Keiji Hirose
- Born: April 16, 1973 (age 52) Osaka, Japan
- Height: 5 ft 7 in (1.70 m)
- Weight: 163 lb (74 kg; 11.6 st)
- School: Shimamoto High School, Osaka
- University: Kyoto Sangyo University

Rugby union career
- Position: Fly-half

Amateur team(s)
- Years: Team / Apps / (Points)
- 1989–1992: Shimamoto High School, Osaka
- 1996–1996: Kyoto Sangyo University RFC

Senior career
- Years: Team / Apps / (Points)
- 1996–2008: Toyota

International career
- Years: Team / Apps / (Points)
- 1994–2005: Japan / 40 / (422)

= Keiji Hirose =

Japan international rugby union player

Keiji Hirose (廣瀬佳司, Hirose Keiji), born April 16, 1973, in Osaka) is a former Japanese rugby union player. He played as a fly-half. His club team was Toyota Verblitz. He was nicknamed Golden Boots (ゴールデン・ブーツ, Gôruden Būtsu).

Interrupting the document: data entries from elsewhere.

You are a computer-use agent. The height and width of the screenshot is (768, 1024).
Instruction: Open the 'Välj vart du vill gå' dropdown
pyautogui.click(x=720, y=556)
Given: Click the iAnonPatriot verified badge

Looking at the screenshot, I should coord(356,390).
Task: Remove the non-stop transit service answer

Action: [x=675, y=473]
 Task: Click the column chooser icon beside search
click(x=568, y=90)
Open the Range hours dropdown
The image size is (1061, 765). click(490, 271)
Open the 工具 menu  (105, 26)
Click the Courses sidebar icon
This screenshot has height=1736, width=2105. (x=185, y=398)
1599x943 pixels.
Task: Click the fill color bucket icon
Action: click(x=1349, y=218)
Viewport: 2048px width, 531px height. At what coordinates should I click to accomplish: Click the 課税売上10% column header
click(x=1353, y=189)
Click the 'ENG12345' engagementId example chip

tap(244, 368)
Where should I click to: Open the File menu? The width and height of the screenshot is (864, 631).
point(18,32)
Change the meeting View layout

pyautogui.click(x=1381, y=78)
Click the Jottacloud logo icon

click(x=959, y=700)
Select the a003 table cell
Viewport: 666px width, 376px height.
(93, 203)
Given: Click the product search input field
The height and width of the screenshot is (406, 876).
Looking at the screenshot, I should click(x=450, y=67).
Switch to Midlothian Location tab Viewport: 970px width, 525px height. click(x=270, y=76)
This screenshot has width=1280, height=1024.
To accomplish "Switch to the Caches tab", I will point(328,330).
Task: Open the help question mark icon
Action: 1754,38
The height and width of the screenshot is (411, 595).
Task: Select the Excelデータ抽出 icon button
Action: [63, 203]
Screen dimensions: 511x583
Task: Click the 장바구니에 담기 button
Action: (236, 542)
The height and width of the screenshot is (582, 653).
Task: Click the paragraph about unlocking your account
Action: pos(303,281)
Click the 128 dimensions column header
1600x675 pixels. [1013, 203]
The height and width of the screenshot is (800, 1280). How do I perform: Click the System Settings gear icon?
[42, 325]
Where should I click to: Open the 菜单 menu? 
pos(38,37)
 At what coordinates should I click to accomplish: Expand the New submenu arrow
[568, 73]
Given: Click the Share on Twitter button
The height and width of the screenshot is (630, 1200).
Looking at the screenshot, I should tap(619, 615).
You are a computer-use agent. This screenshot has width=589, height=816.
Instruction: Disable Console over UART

Hirose was awarded 40 caps for Japan; he made his debut in a 26–11 1995 Rugby World Cup qualifier win over South Korea, October 29, 1994, in Kuala Lumpur, Malaysia. In his career, Hirose scored 5 tries, 77 conversions, 79 penalties and 2 drop goals, reaching a national record of 422 points in aggregate. He was the primary goalkicker for Japan during his international career.

He played in a single game at the 1995 Rugby World Cup, the infamous 145–17 defeat to New Zealand. Hirose scored 2 conversions and 1 penalty in the game.

In the 44–17 win over Tonga, at 8 May 1999, in Tokyo, during the Pacific Rim Championship, he kicked a then record of 9 penalties from 9 attempts.

He played in all three of Japan's games at the 1999 Rugby World Cup. His 5 penalties and 4 conversions (a total of 23 points) led his country in scoring. Hirose again played only once at the 2003 Rugby World Cup, in a 32–11 defeat to Scotland, at 12 October 2003, scoring 2 penalties.

His last international game came was on 5 November 2005, a 44–29 win over Spain, in Tokyo. Hirose had a memorable farewell, scoring 19 points through 5 conversions, 2 penalties and 1 drop goal. He was 32 years old.